::: DATA SUPPLIED

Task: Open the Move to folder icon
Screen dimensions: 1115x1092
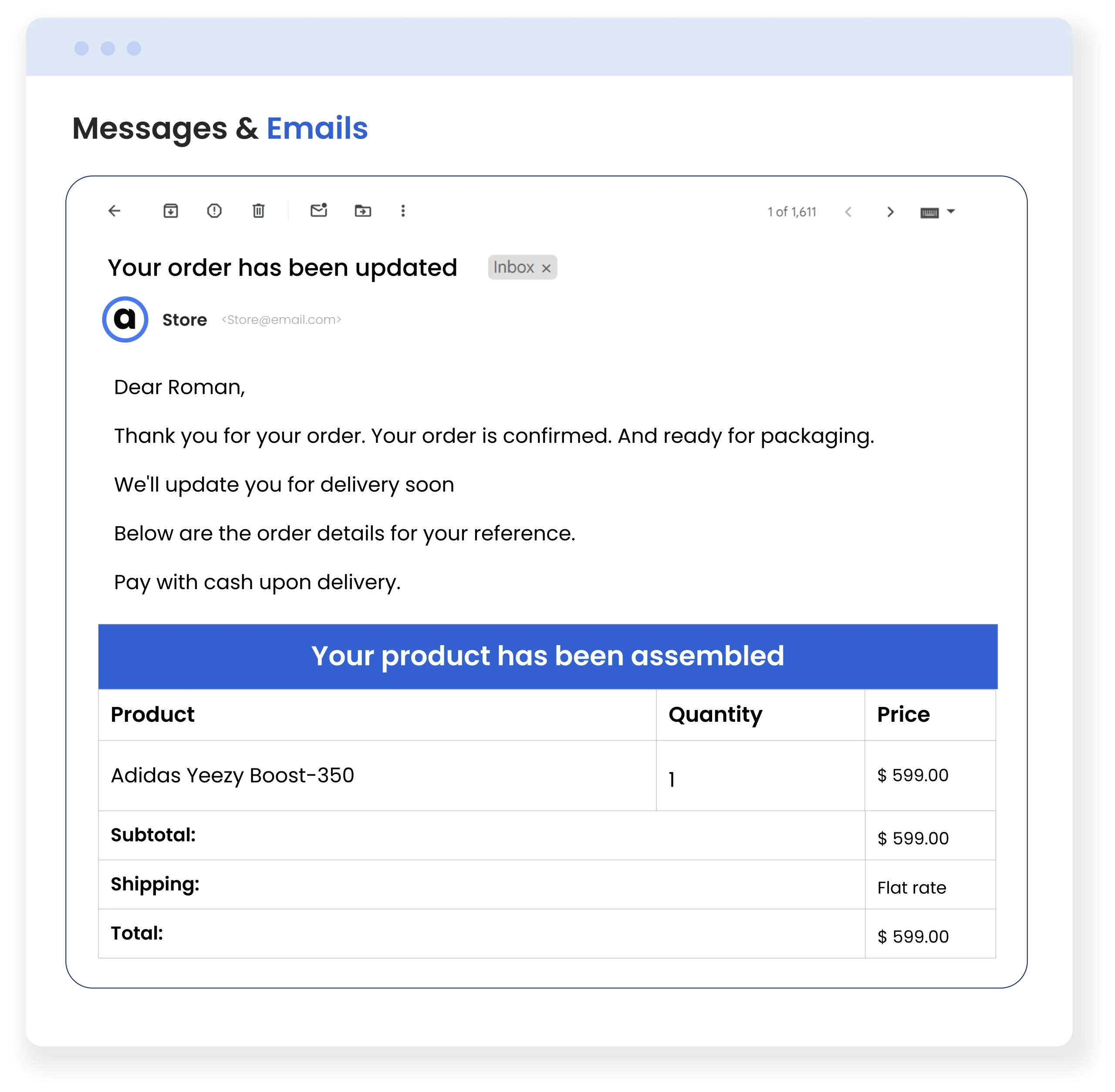Action: pyautogui.click(x=363, y=211)
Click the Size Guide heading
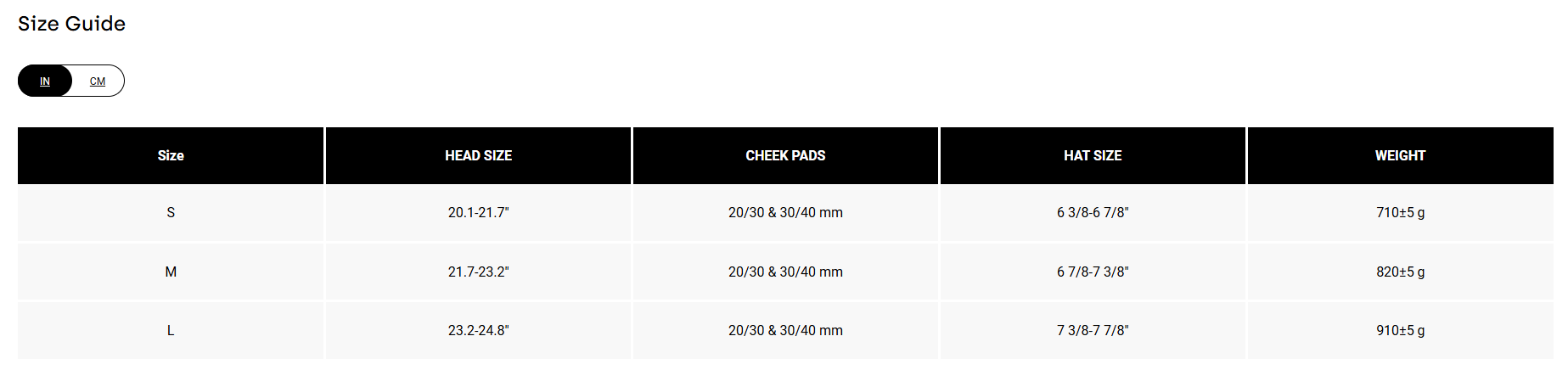The height and width of the screenshot is (381, 1568). (x=71, y=24)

::::::

▶ GIVEN INSTRUCTION
Please change "icon" to "button" in the entries above, keeping everything else the same, and leave the pictures out of your answer.

▶ OUTPUT BELOW
Task: Open the Move to folder button
Screen dimensions: 1115x1092
Action: pyautogui.click(x=363, y=211)
Click the Size Guide heading
The height and width of the screenshot is (381, 1568). (x=71, y=24)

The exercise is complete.